Prompt
Copy the records below exactly, omitting any pictures they contain.
^^^^^^^^^^^^^^^^
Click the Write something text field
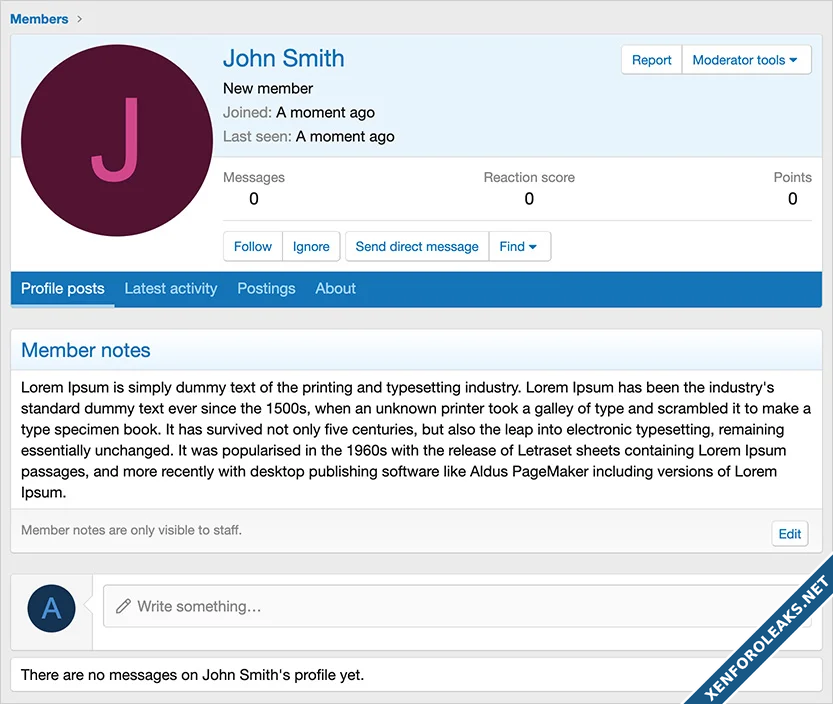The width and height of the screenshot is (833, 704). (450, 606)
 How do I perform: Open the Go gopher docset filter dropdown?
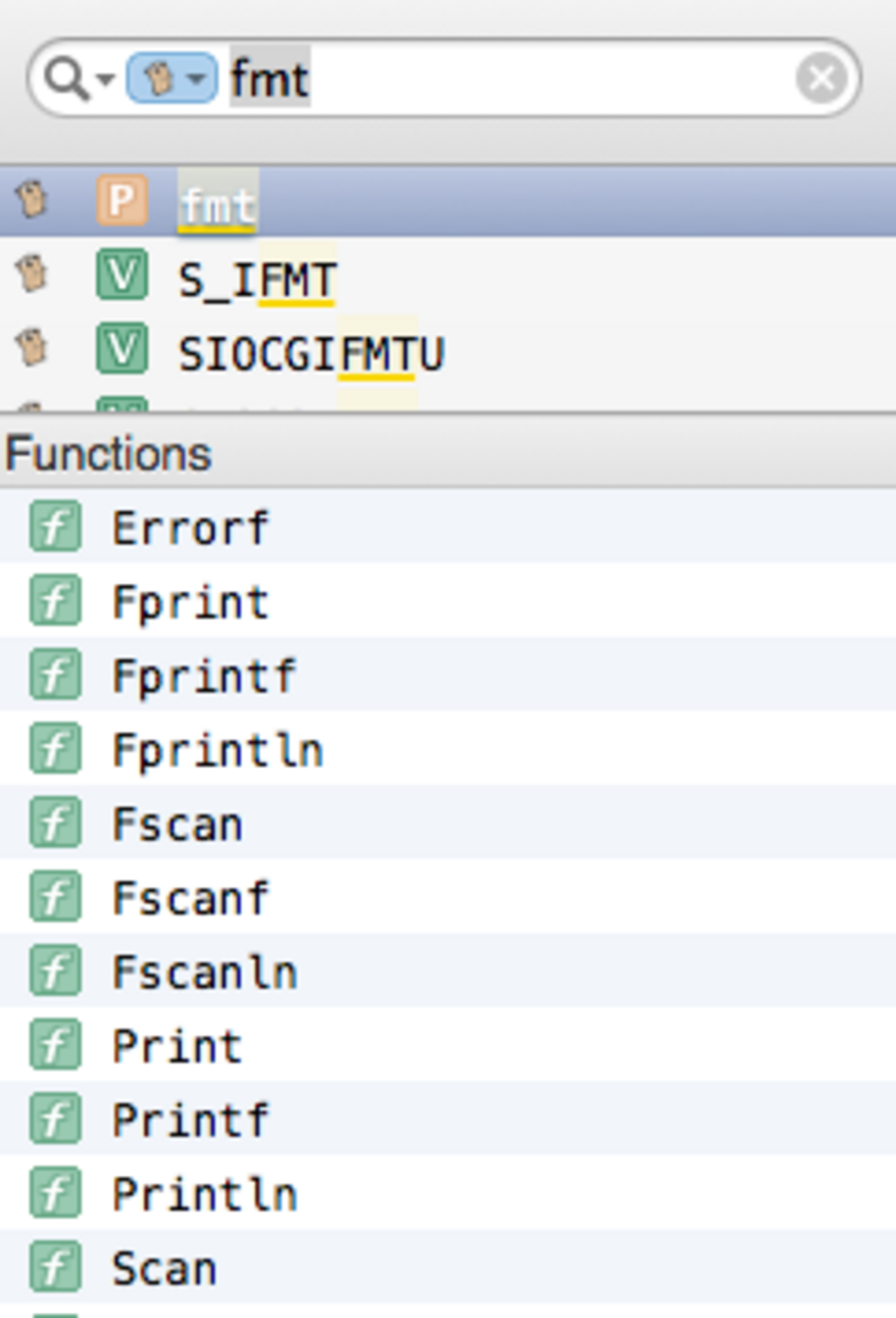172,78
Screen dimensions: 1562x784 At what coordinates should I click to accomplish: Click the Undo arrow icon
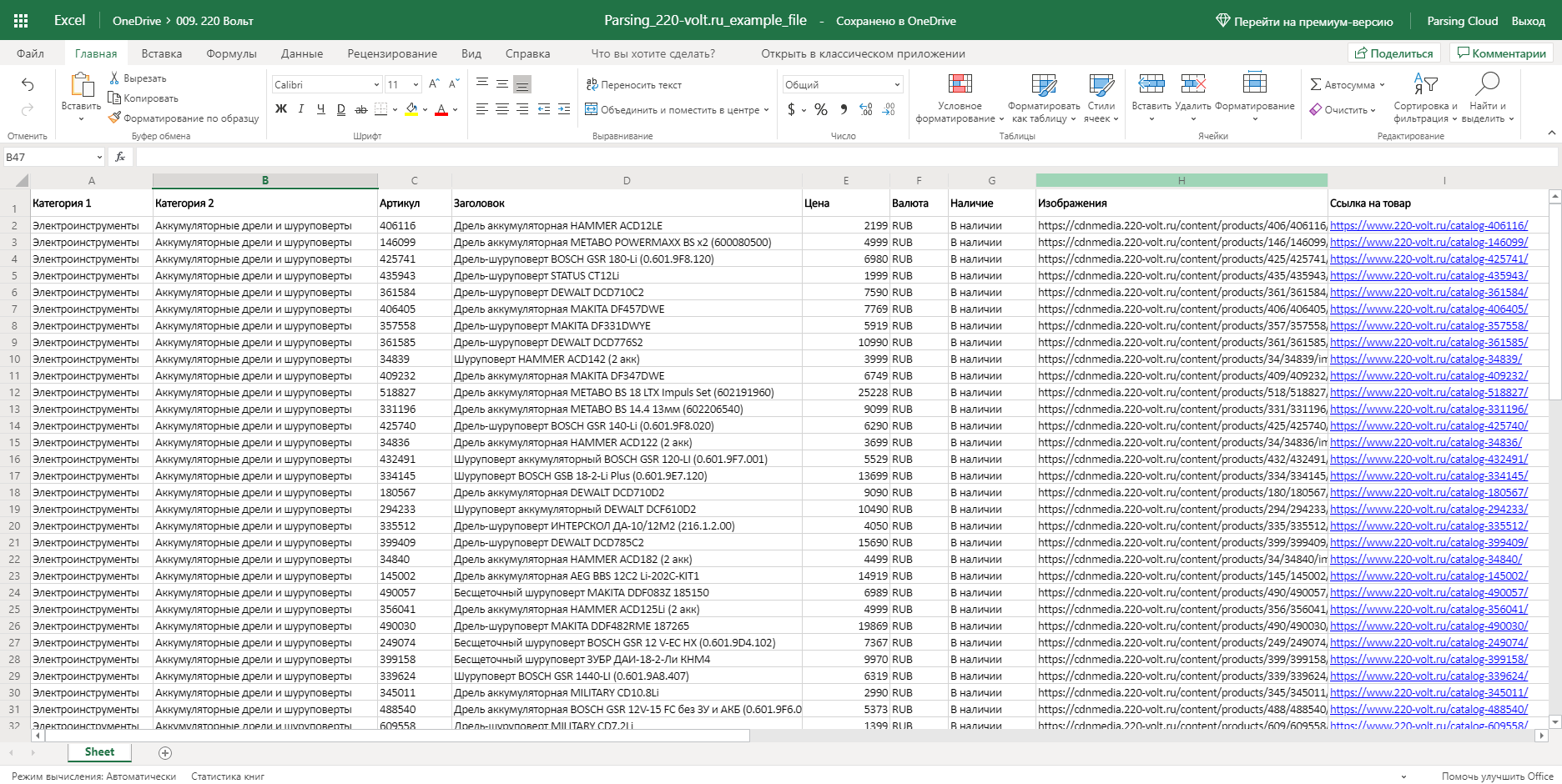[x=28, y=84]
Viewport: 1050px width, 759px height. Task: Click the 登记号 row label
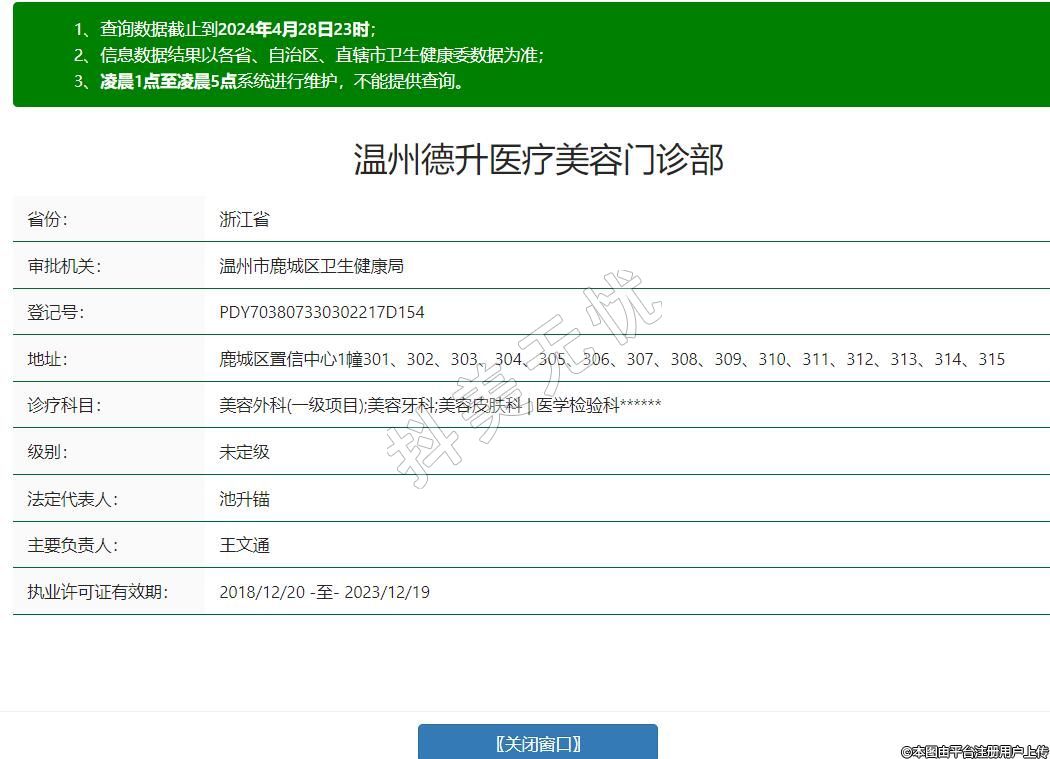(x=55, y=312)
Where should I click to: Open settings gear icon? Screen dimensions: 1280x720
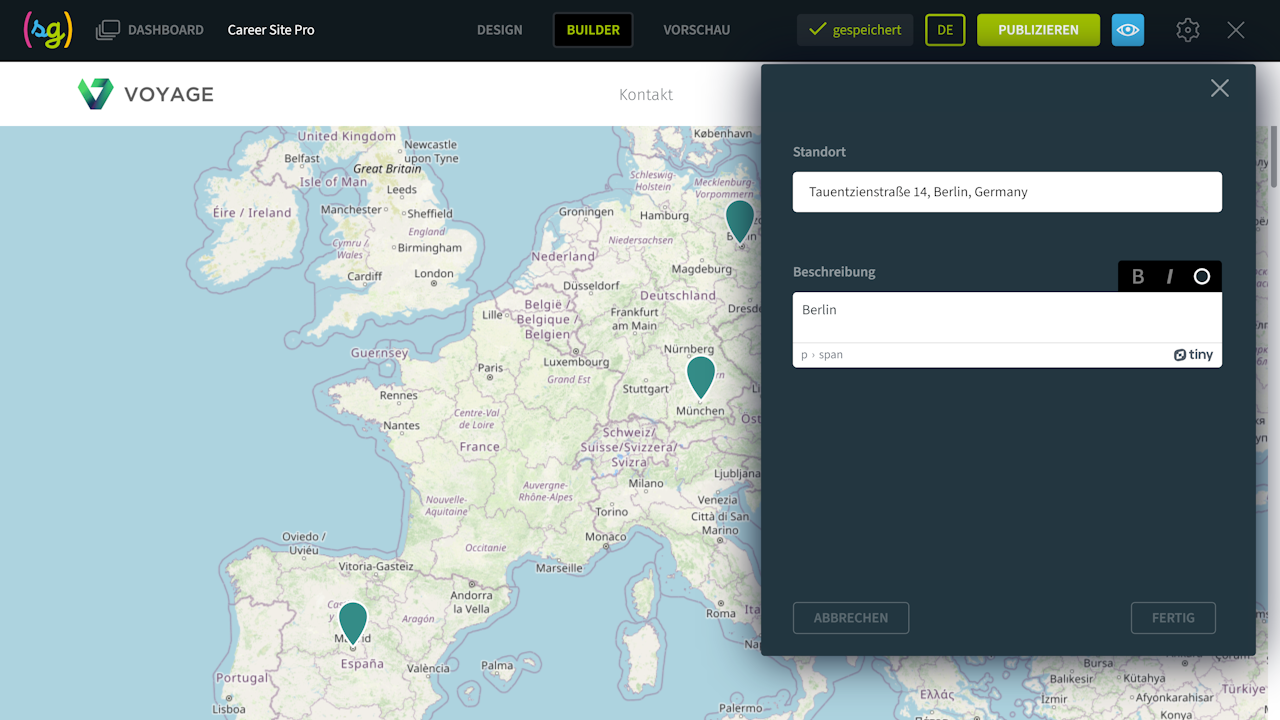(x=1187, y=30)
^^^^^^^^^^^^^^^^
Exercise result
Click the Write something text field
The width and height of the screenshot is (833, 704). (450, 606)
 How do I perform: Open the Go gopher docset filter dropdown?
172,78
Screen dimensions: 1562x784 At what coordinates should I click to accomplish: Click the Undo arrow icon
[x=28, y=84]
Viewport: 1050px width, 759px height. Task: Click the 登记号 row label
(x=55, y=312)
Where should I click to: Open settings gear icon? Screen dimensions: 1280x720
(x=1187, y=30)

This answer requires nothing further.